■ Exercise instructions ■
Return every line of the data below that contains the word "plots".

## start

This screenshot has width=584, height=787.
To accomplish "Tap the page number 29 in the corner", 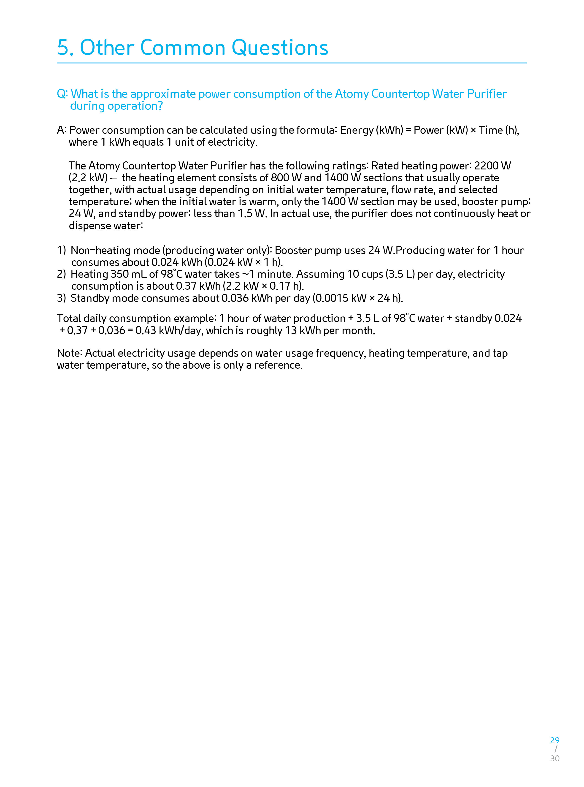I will [x=555, y=740].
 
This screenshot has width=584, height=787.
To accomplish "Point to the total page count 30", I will [x=555, y=758].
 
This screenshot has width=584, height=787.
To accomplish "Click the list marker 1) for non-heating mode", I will [x=62, y=250].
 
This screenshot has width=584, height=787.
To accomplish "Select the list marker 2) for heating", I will [x=62, y=274].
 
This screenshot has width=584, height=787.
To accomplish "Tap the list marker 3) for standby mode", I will [x=62, y=298].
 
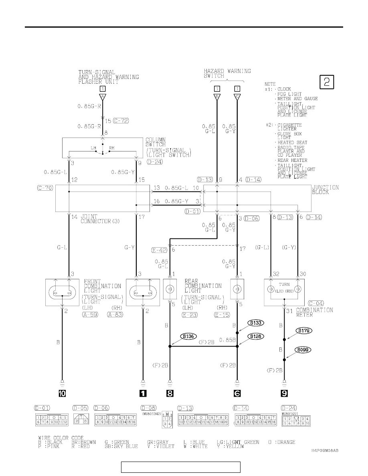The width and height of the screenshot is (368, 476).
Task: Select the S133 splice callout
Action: click(255, 323)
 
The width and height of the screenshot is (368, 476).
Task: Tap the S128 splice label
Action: click(255, 336)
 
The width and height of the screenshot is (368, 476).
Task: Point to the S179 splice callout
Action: click(304, 331)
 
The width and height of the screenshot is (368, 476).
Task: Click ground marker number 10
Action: click(62, 393)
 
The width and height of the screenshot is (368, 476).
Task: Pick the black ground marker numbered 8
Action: click(170, 393)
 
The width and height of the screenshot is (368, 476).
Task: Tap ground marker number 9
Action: click(284, 393)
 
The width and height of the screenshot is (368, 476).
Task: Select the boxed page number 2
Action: click(327, 82)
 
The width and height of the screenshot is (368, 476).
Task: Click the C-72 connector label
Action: click(121, 121)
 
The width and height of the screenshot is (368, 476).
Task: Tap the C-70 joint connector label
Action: click(45, 188)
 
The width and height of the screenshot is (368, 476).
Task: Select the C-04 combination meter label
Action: click(316, 303)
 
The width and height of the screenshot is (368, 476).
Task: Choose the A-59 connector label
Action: click(90, 315)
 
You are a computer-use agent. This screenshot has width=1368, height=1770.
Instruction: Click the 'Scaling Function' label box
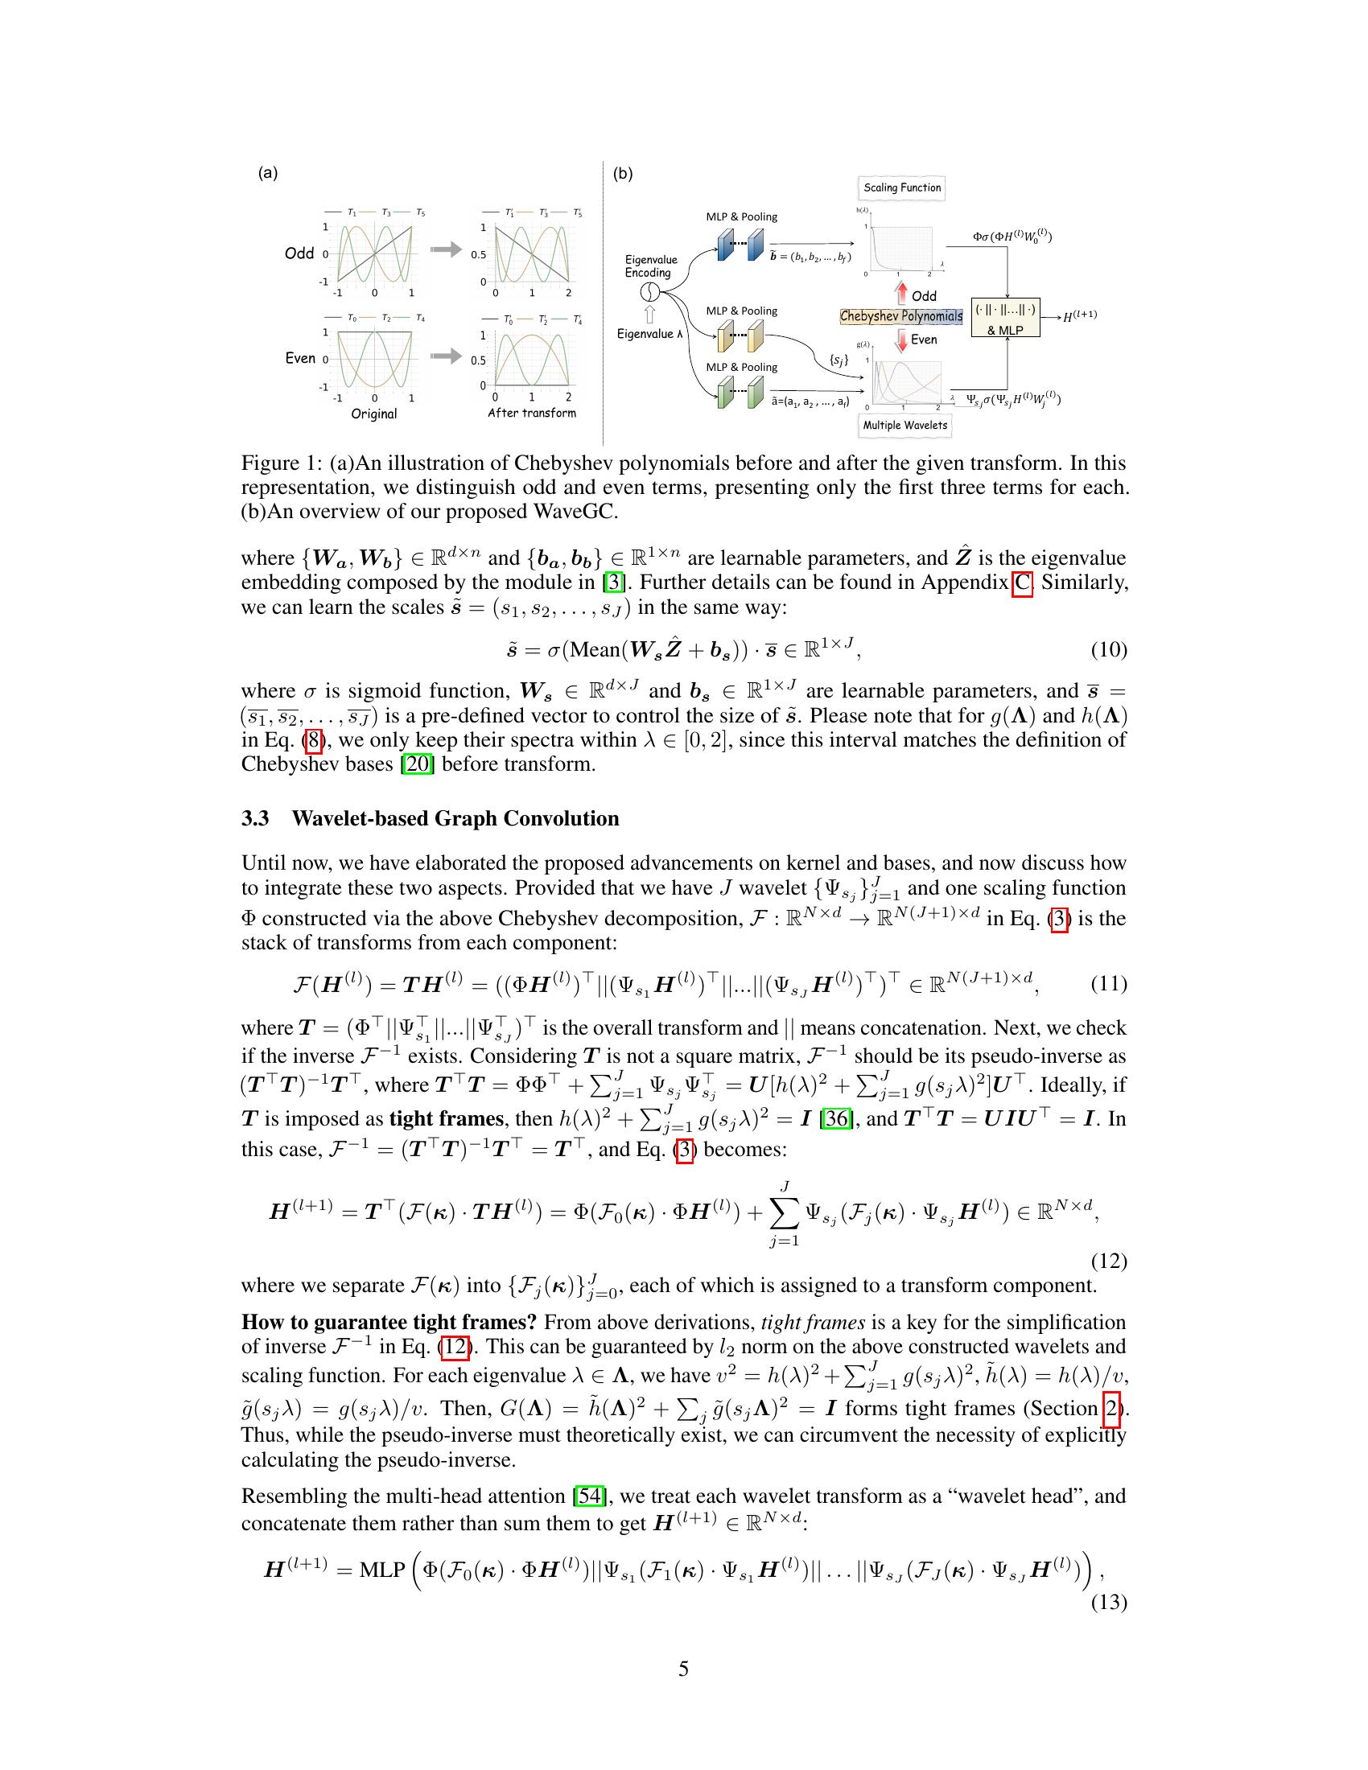[x=902, y=188]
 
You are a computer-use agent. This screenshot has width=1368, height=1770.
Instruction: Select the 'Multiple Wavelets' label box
[x=904, y=425]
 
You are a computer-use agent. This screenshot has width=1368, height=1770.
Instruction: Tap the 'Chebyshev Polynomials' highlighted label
[x=901, y=317]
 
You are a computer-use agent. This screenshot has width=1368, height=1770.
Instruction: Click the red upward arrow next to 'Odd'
[x=902, y=294]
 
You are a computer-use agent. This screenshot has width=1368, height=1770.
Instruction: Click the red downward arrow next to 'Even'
[x=901, y=340]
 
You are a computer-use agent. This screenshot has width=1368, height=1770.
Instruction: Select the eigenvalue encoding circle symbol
[x=649, y=293]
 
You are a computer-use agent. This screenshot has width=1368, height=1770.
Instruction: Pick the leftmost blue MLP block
[x=724, y=245]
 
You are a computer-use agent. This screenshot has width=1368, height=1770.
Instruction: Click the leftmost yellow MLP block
[x=724, y=336]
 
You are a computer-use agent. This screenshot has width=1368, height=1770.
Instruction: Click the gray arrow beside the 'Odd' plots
[x=445, y=250]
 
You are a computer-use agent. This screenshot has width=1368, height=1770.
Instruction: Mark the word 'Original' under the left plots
[x=373, y=414]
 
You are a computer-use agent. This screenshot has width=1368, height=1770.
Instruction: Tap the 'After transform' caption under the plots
[x=532, y=414]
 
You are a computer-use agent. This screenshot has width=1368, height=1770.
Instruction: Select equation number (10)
[x=1107, y=649]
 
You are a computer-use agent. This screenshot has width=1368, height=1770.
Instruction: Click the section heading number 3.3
[x=255, y=818]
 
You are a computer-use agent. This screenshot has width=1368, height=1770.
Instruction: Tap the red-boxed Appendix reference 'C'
[x=1023, y=582]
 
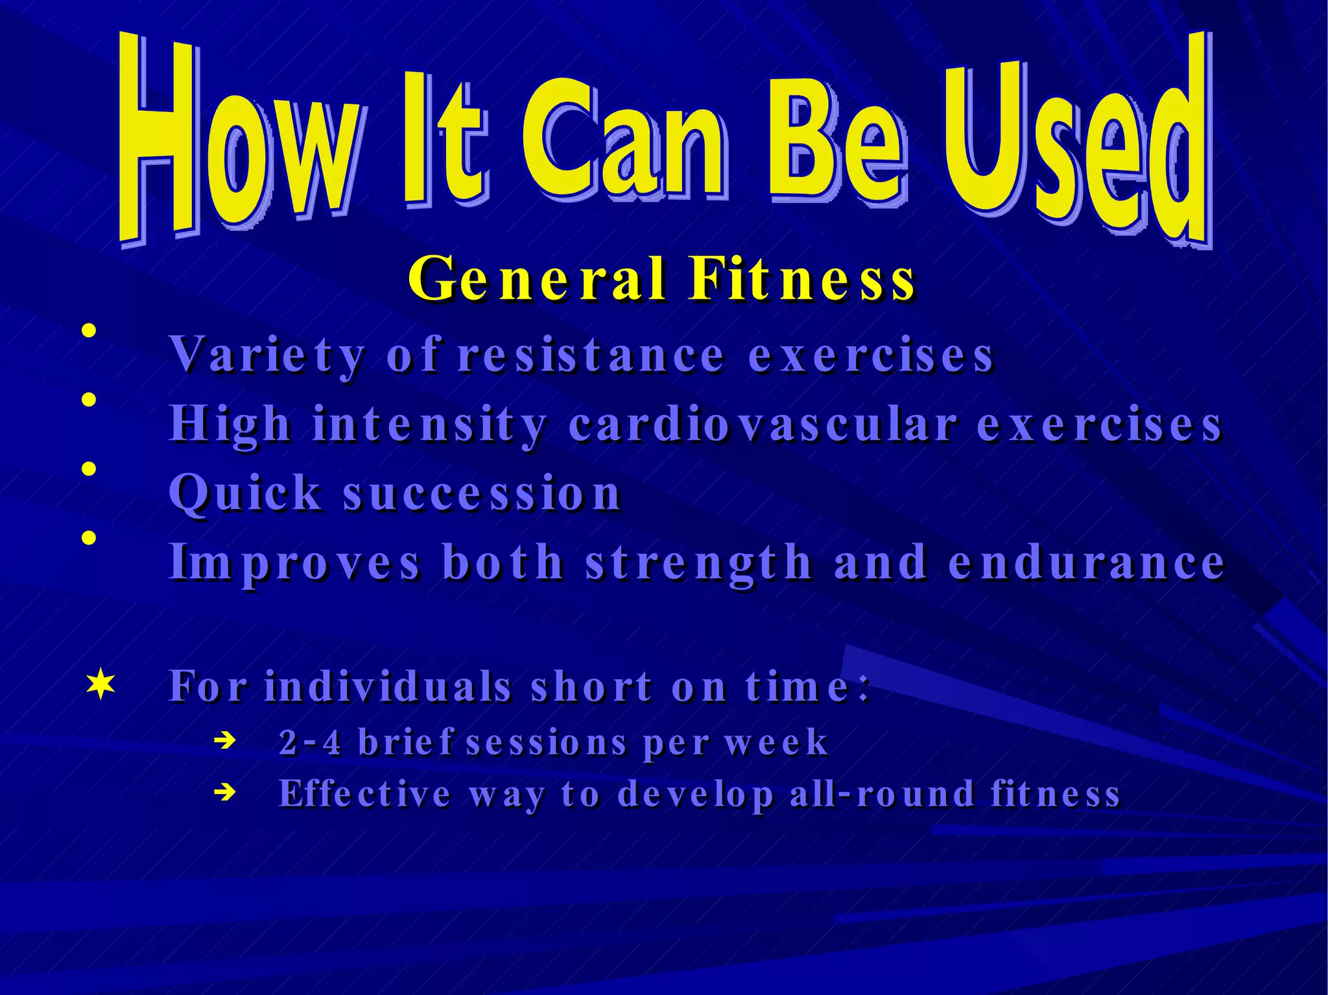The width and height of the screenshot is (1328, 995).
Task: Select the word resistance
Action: coord(591,356)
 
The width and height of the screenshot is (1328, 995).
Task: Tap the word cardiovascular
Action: coord(763,425)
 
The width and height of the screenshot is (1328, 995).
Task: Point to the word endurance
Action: coord(1086,563)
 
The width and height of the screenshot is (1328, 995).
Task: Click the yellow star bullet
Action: coord(101,685)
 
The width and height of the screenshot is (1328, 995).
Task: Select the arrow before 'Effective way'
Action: coord(224,791)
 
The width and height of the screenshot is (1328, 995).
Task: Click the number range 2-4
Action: coord(309,743)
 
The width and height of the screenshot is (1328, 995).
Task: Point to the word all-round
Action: coord(882,794)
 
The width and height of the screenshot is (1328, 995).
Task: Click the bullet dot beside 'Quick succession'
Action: coord(89,469)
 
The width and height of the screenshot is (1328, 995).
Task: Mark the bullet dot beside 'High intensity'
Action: coord(89,399)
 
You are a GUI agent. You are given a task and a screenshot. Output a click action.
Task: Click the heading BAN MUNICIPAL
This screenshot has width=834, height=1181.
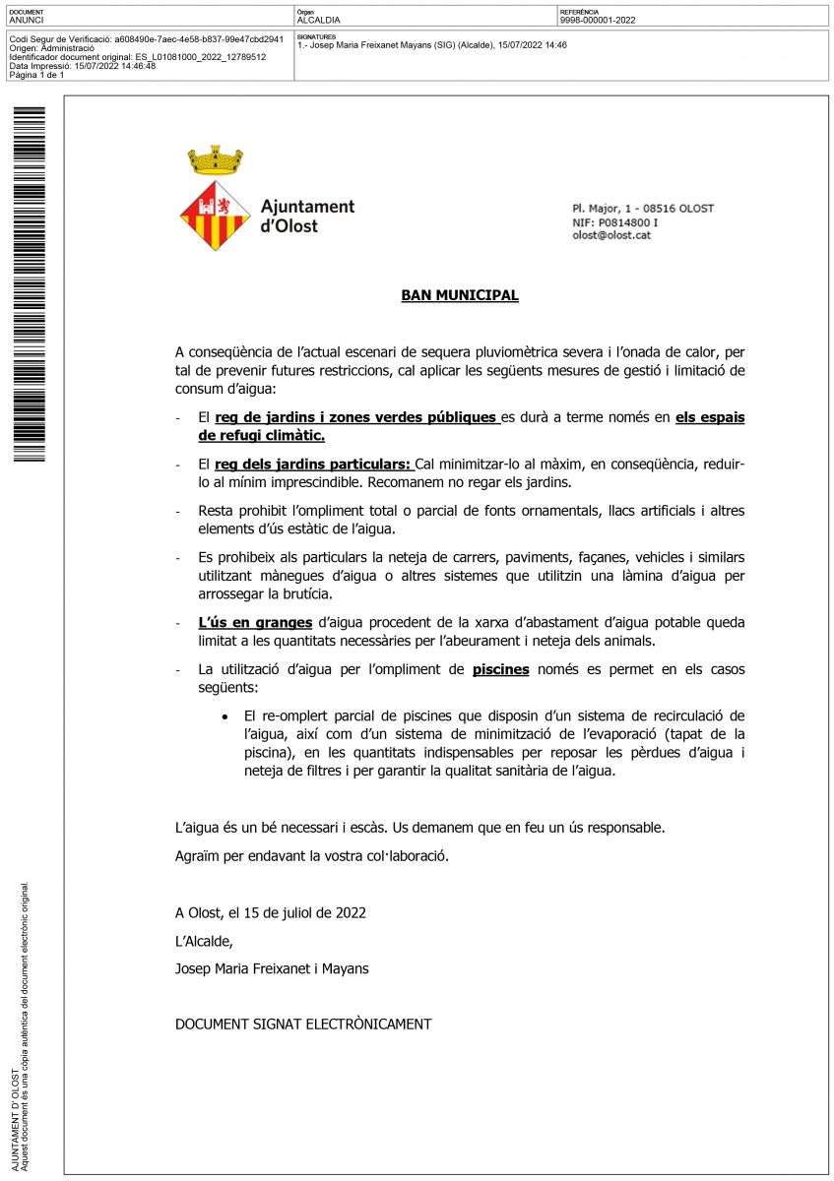click(x=460, y=295)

## end

■ The reply ■
Instruction: Click the gray arrow beside the 'Odd' plots
Instruction: Mark the word 'Original' under the left plots
Instruction: Tap the 'After transform' caption under the plots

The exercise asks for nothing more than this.